In his response/review, Munger wrote...

For Buchanan, “politics” is a means for groups to overcome the transactions costs of negotiating and enforcing agreements in groups too large to foster Coasian (Coase, 1960) bargaining arrangements.

It helps to break prohibition down into two questions...

1. Should alcohol be illegal?
2. How much money should be spent on prohibition?

The second question is only asked if the first question is answered affirmatively.  Coasianism is relevant to the first question, but it's really not relevant to the second one.  The second question can only be correctly answered by a market in the public sector.  Just like this question, "how much money should be spent on sci-fi shows?" can only be correctly answered by a market in Netflix.

So what does Munger mean that coasianism doesn't work for large groups?  Imagine that Munger and I are the only two people answering the first question.  He answers "yes" but I answer "no".  Voting wouldn't work... but arm-wrestling would.  So would coasianism.  We'd both get our phones out and open the coasian app.  He'd enter how much he'd be willing to pay for his preferred outcome and I'd enter how much that I'd be willing to pay for my preferred outcome.  After we had both entered our amounts, the app would show us each other's amounts.  If his amount was $100 dollars while my amount was only $25... then he would win.  Alcohol would be illegal for a year.  Since I didn't get my way, I wouldn't have to pay $25 dollars.  Instead, I would receive the $100 dollars that he was willing to pay.  Clearly the decision was made by facilitating a mutually beneficial trade.  The decision was made by a market.  It was made by a different type of market.  It was made by a coasian market.  It was made by coasianism.

Coasianism doesn't have an upper limit on the number of participants.  It works just as well for 2 billion people.  There might be technical issues to overcome but they don't diminish the desirability of coasianism.

With coasianism, people's choices are obviously informed/influenced by their consideration/comparison of the (opportunity) costs.  So Buchanan's work is relevant to coasianism.  But Buchanan didn't really focus on coasian markets.  His focus was on buchanian markets.

Coasianism should be used to decide whether alcohol should be illegal.  If coasianism determines that alcohol should be illegal, then there's the question of how much money to spend on prohibition.  This question should be answered by buchanianism.  Each and every taxpayer would consider/compare the (opportunity) costs of prohibition, and earmark their own tax dollars accordingly.

Each of the two questions is answered by each and every person having the chance to consider/compare/calculate the (opportunity) costs.

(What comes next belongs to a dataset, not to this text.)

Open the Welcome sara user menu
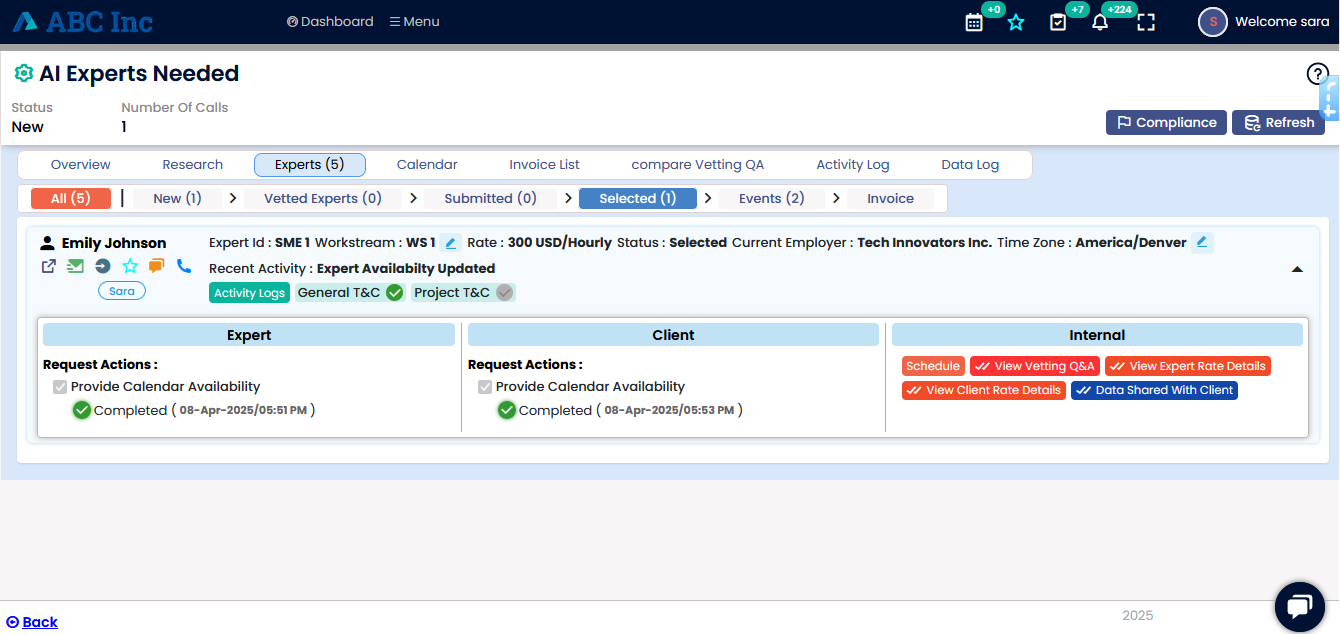coord(1264,22)
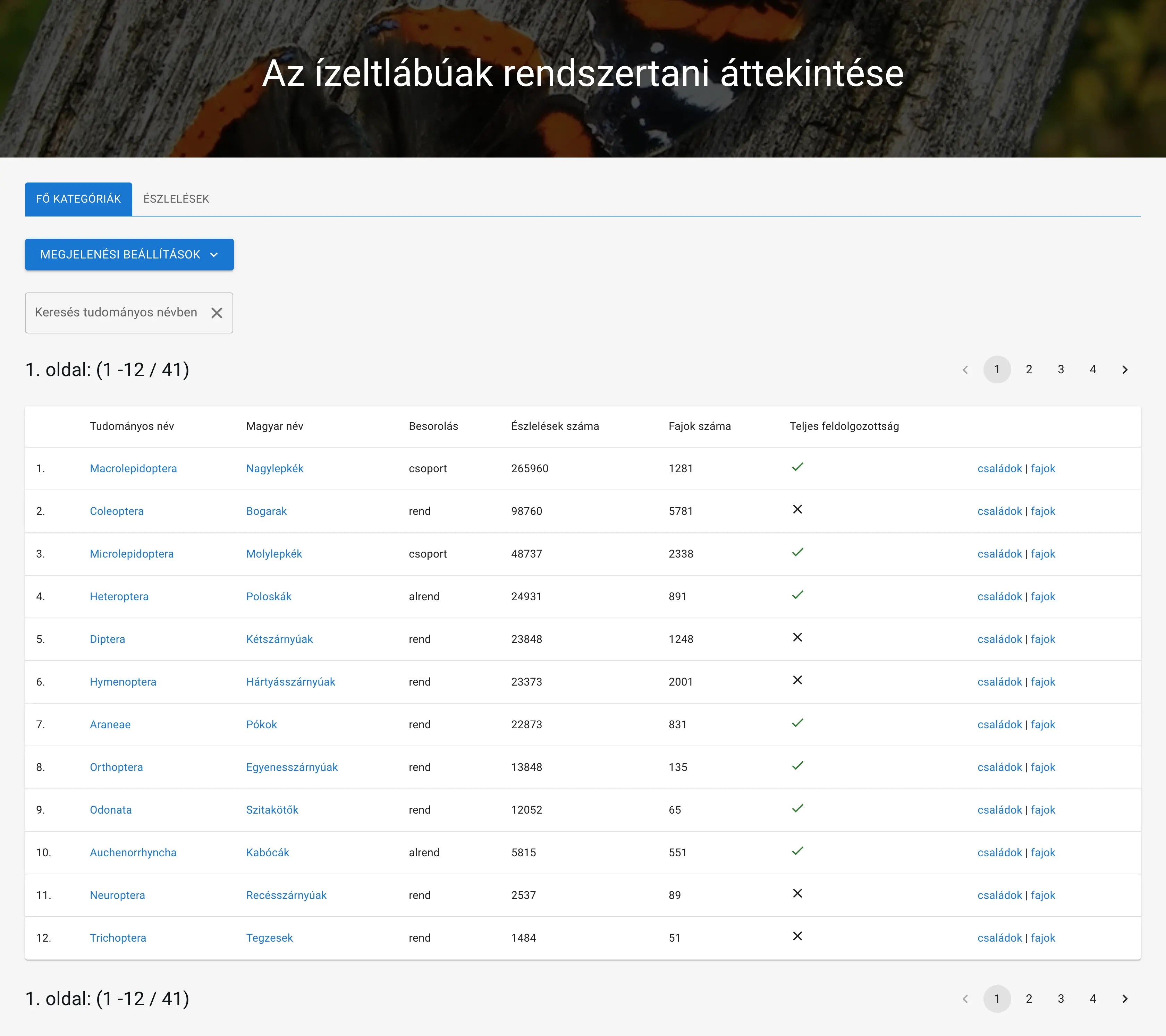
Task: Expand the Megjelenési beállítások options
Action: (129, 254)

Making decisions without knowing/comparing/feeling the (opportunity) costs is really stupid.  Therefore, democracy is really stupid.  Buchanan was not stupid.  Munger isn't stupid either.  Neither is MacLean.  Munger and MacLean can both understand why democracy is so stupid.  But it should be easier and faster for him to do so given that he has a lot more economics under his belt.

Of course it's entirely possible that I'm wrong about everything.  Munger can certainly make the case that I'm wrong about Buchanan.  I'd be interested to see his case.  But I'd be far more interested to see his case for democracy.  When, exactly, is it beneficial for people to be clueless about costs?  When, exactly, is it desirable for people to have no idea what they will have to sacrifice for the things they want?